* **ACTIVITY**:
Where does the word "click" show up in the records? Copy every line that holds it.

··· RECORDS PROVIDED

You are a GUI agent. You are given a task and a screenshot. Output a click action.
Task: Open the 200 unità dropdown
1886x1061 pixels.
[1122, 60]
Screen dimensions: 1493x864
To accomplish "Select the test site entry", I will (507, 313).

······
··· RECORDS PROVIDED

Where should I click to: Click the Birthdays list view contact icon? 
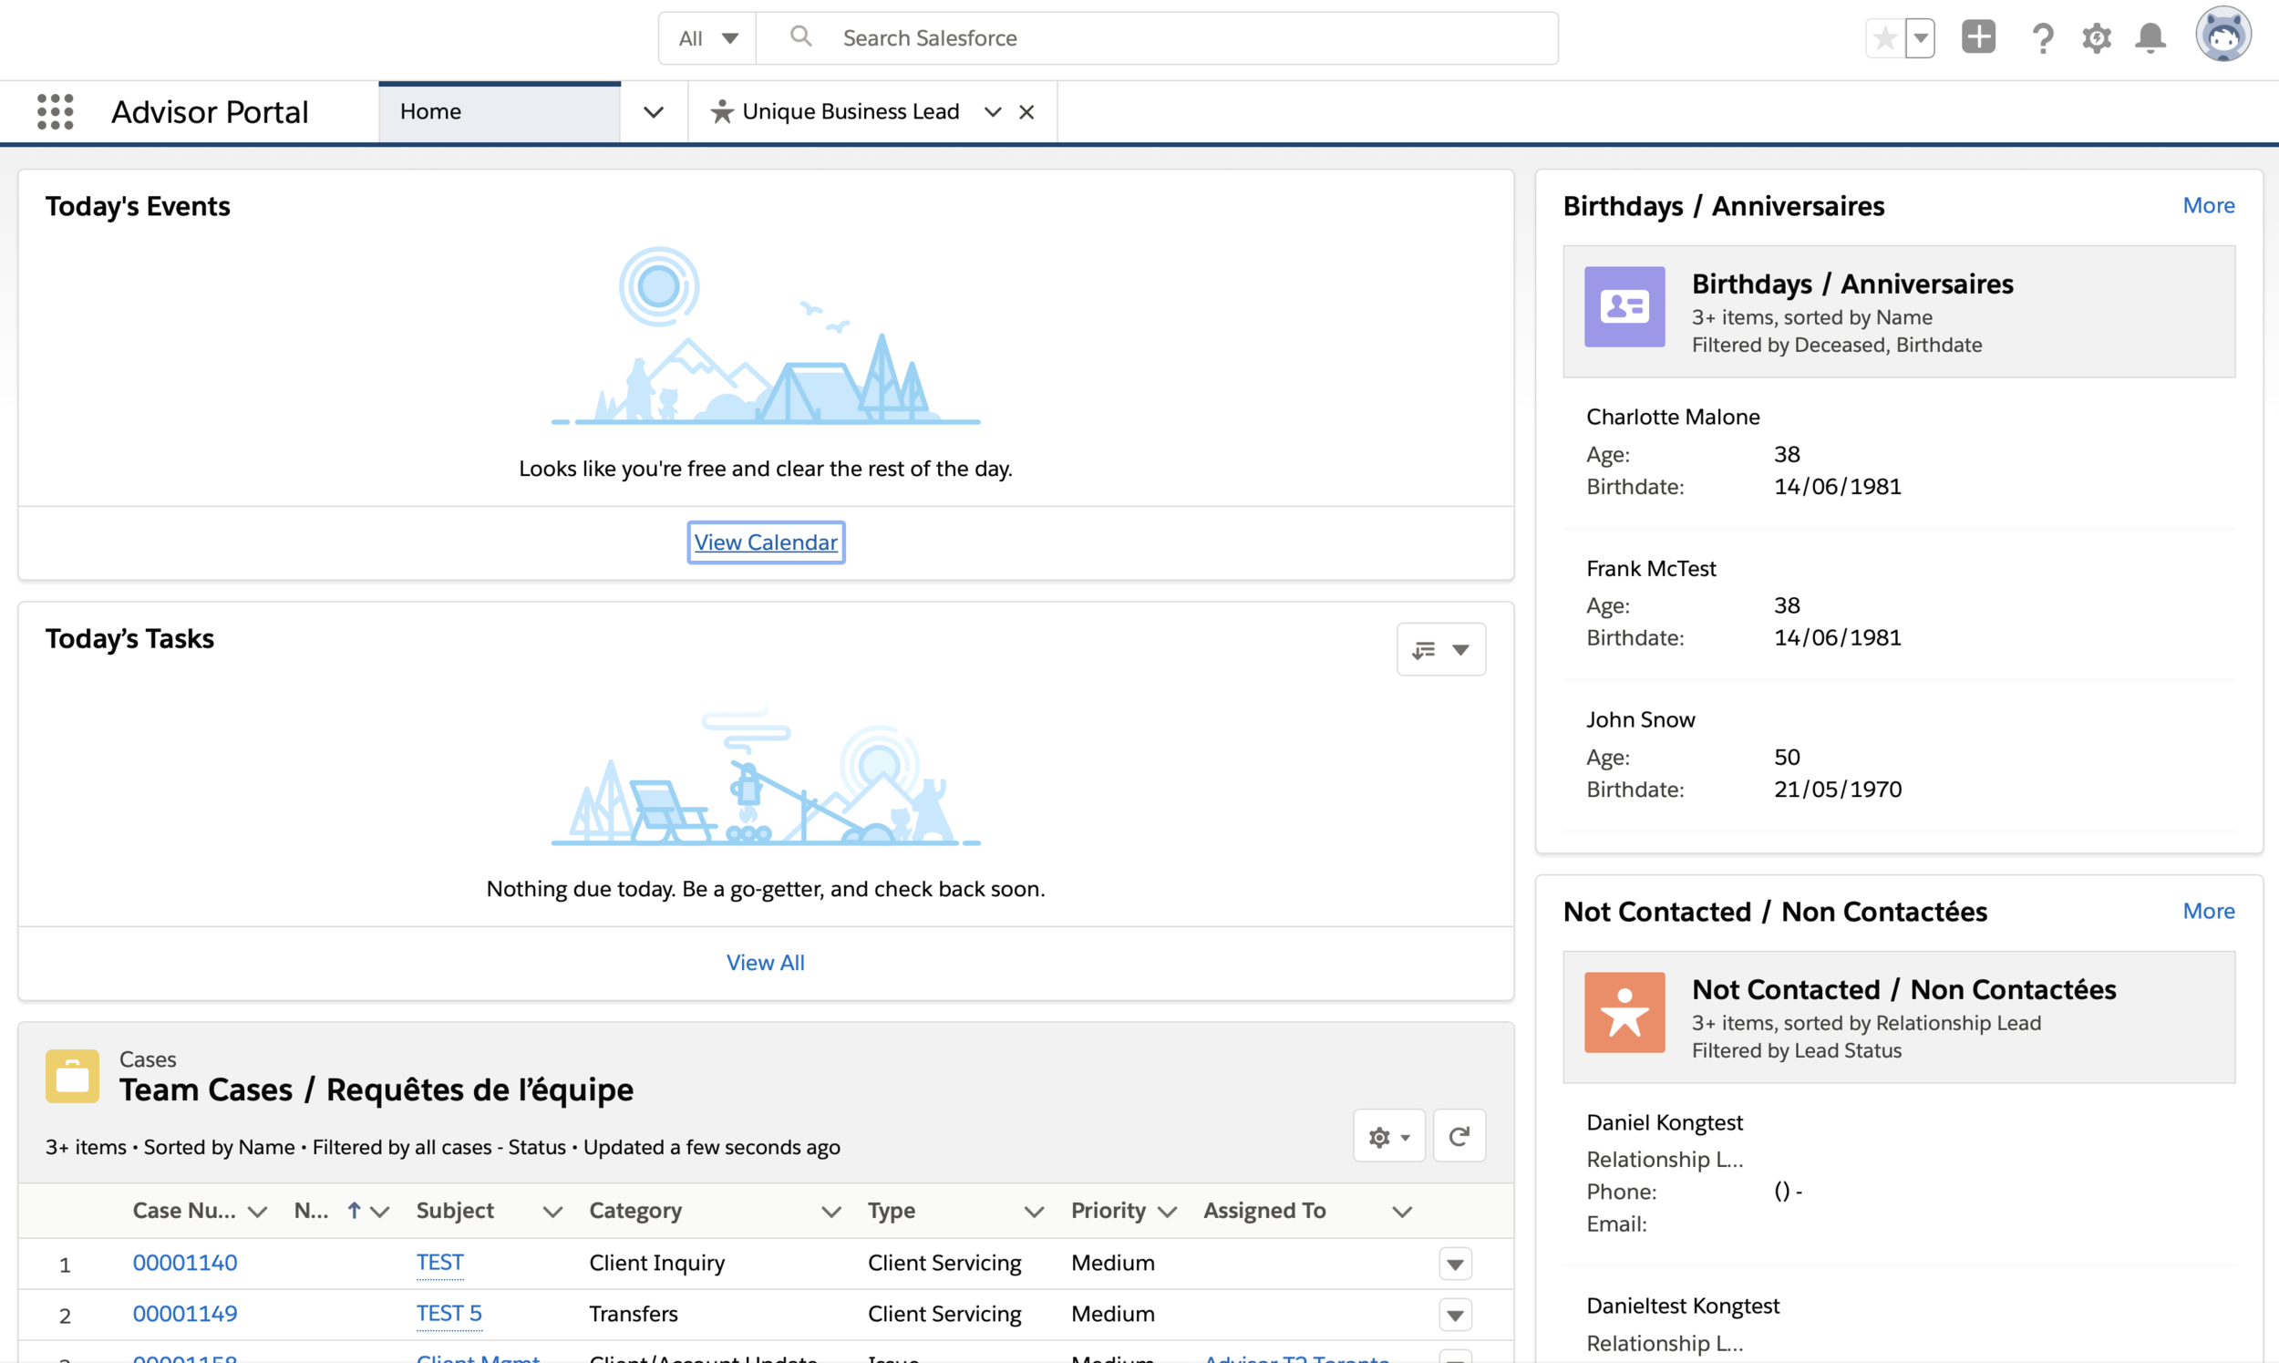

······

* **RESPONSE BELOW**:
You are a GUI agent. You are given a task and a screenshot. Output a click action.
Where should I click to: Click the Birthdays list view contact icon? 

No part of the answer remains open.